> MATERIAL PROVIDED:
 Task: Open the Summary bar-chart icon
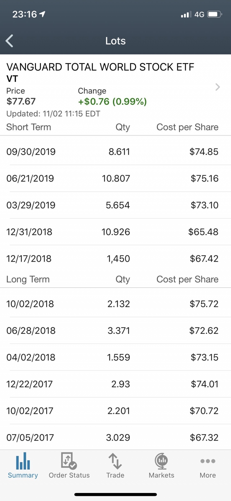pos(23,461)
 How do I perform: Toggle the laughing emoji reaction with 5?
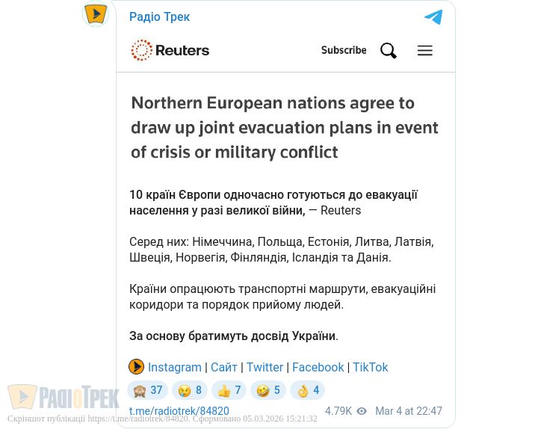268,390

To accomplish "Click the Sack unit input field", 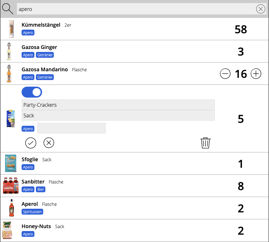I will [118, 116].
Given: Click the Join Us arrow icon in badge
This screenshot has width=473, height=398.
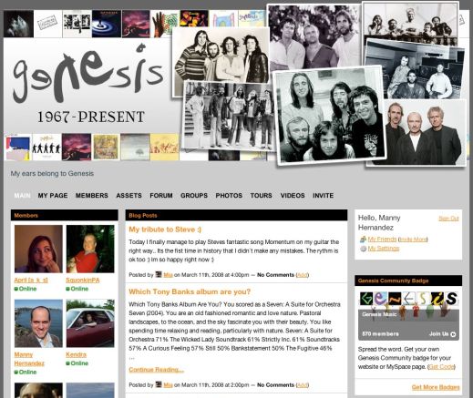Looking at the screenshot, I should tap(453, 334).
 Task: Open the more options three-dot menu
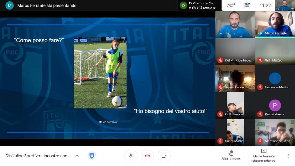[x=288, y=156]
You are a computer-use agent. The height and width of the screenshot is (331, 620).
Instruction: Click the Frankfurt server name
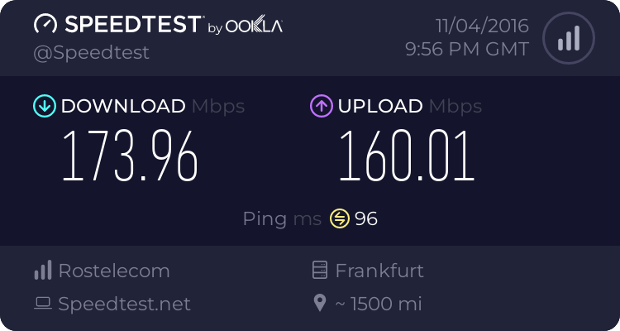pos(379,271)
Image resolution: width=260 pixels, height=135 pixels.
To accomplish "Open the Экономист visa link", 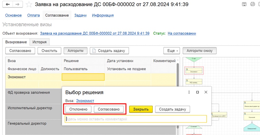I will click(85, 101).
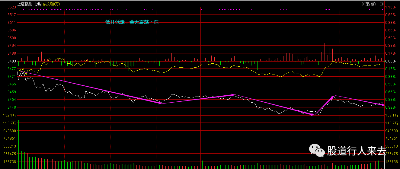This screenshot has width=400, height=169.
Task: Click the arrowhead of the steep short upward arrow
Action: tap(333, 97)
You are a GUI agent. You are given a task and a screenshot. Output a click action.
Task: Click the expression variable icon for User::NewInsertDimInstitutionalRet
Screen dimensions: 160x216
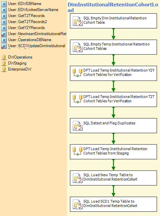pyautogui.click(x=4, y=34)
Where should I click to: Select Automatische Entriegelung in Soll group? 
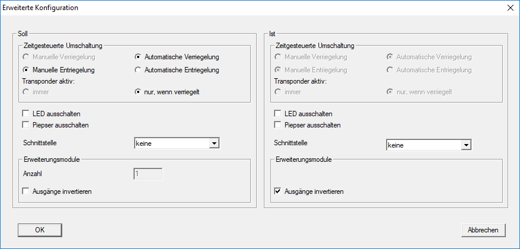coord(138,70)
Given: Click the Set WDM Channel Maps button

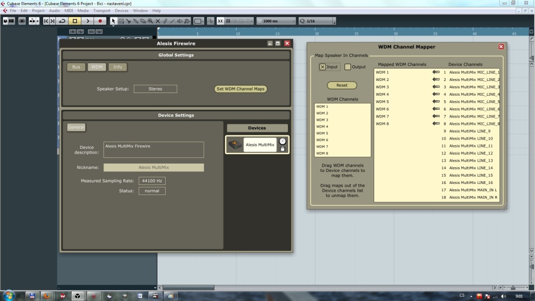Looking at the screenshot, I should (x=241, y=89).
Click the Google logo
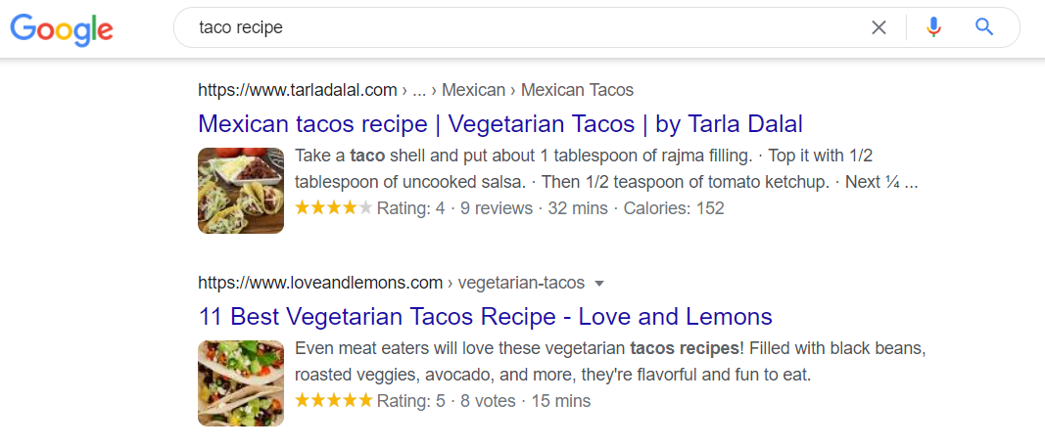The height and width of the screenshot is (447, 1045). [62, 28]
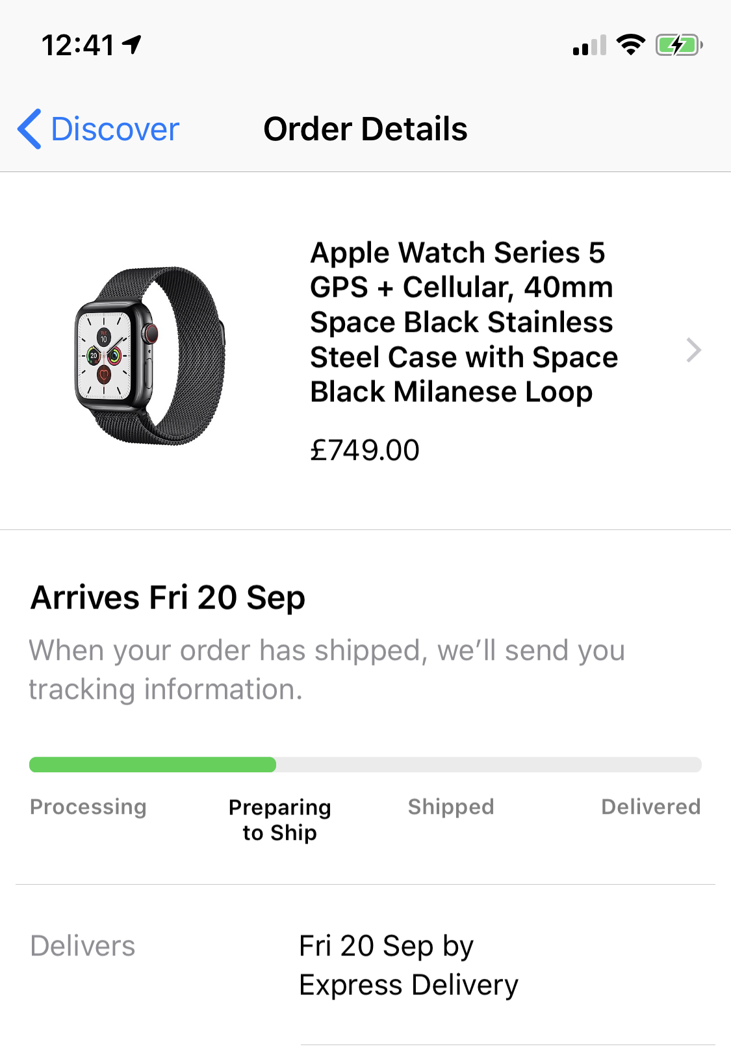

> WHAT YOU WILL DO:
Pull every line containing "agent" out of the data above.

> RESULT:
You are a computer-use agent. The height and width of the screenshot is (331, 620).
You are a GUI agent. You are given a task and a screenshot. Output a click action.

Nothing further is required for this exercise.